V-Day supporters ‘rise’ up against violence
From left are Emaya, Lynn Andersen, Hope Heyduck and Paula Rodriguez de la Vega doing the break-the-chain dance at the One Billion Rising V-Day event at Medici’s Gelateria on February 14.
Lyonel Doherty photo
Ten years ago Pat Whalley’s daughter had to make a decision – to take a bullet from her abusive partner or jump through a window to escape. She chose the latter and ended up in a body cast for months; but she was alive.
For Whalley, last week’s “One Billion Rising” V-Day rally at Medici’s Gelateria in Oliver was a proud but bittersweet 60 minutes. It brought back the memory of her daughter’s nightmare, but it made her proud to join the global V-Day movement to end violence against women and girls.
“There are a lot of women who have no one (to turn to). This really means a lot to us,” said Whalley, who organized a raffle to raise money ($1,936.55) for the cause.
V-Day Oliver-Osoyoos co-organizer Paula Rodriguez de la Vega said the rally on February 14 was standing room only, which proves how important the issue is.
She said “One Billion Rising” began as a call to action based on the staggering statistic that one in three women on the planet will be beaten or raped during her lifetime. With the world population at seven billion, this adds up to more than one billion women and girls, she pointed out.
Members of the Oliver-Osoyoos group demand change and rise up in defiance of the injustices women suffer.
“It is a call to men and women to refuse to participate in the status quo until rape and rape culture ends,” de la Vega said.
She told the Chronicle that she personally knows women who have been beaten and raped in abusive relationships. “Violence is very real here in Oliver.”

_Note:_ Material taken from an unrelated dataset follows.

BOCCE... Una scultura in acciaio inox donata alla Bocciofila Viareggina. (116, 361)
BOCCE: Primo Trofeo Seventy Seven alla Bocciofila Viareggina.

Roxie Van Aller, executive director of Desert Sun Counselling and Resource Centre, said 52 per cent of women in BC have experienced spousal abuse at least one time in their lives. And 35 assaults take place before the police are involved in the relationship, she said, citing a wife abuse report. Many assaults are never reported, she added.
Van Aller noted that girls (between the age of 12 and 15) are at greatest risk of sexual assault by a family member.
Locally, Desert Sun had 68 referrals last year and provided 42 nights of “Safe Home” shelter for women and children. Seven women and one child were sheltered in the last three months.
“We never really have enough funds to meet the demand, but we never turn anyone away,” Van Aller said.
Local businesswoman and writer Ursula Wick read a powerful monologue by Eve Ensler, founder of the award winning play “The Vagina Monologues.”
Darlene George, who works for the Osoyoos Indian Band, told organizers that First Nations women are five times more likely to experience rape and/or domestic violence than other Canadian women.
V-Day Oliver-Osoyoos is hosting a benefit production of The Vagina Monologues at the Osoyoos Mini-Theatre on April 6. All proceeds go to Desert Sun Counselling and Resource Centre. Tickets can be purchased at Beyond Bliss and Lady O’s Fitness in Oliver.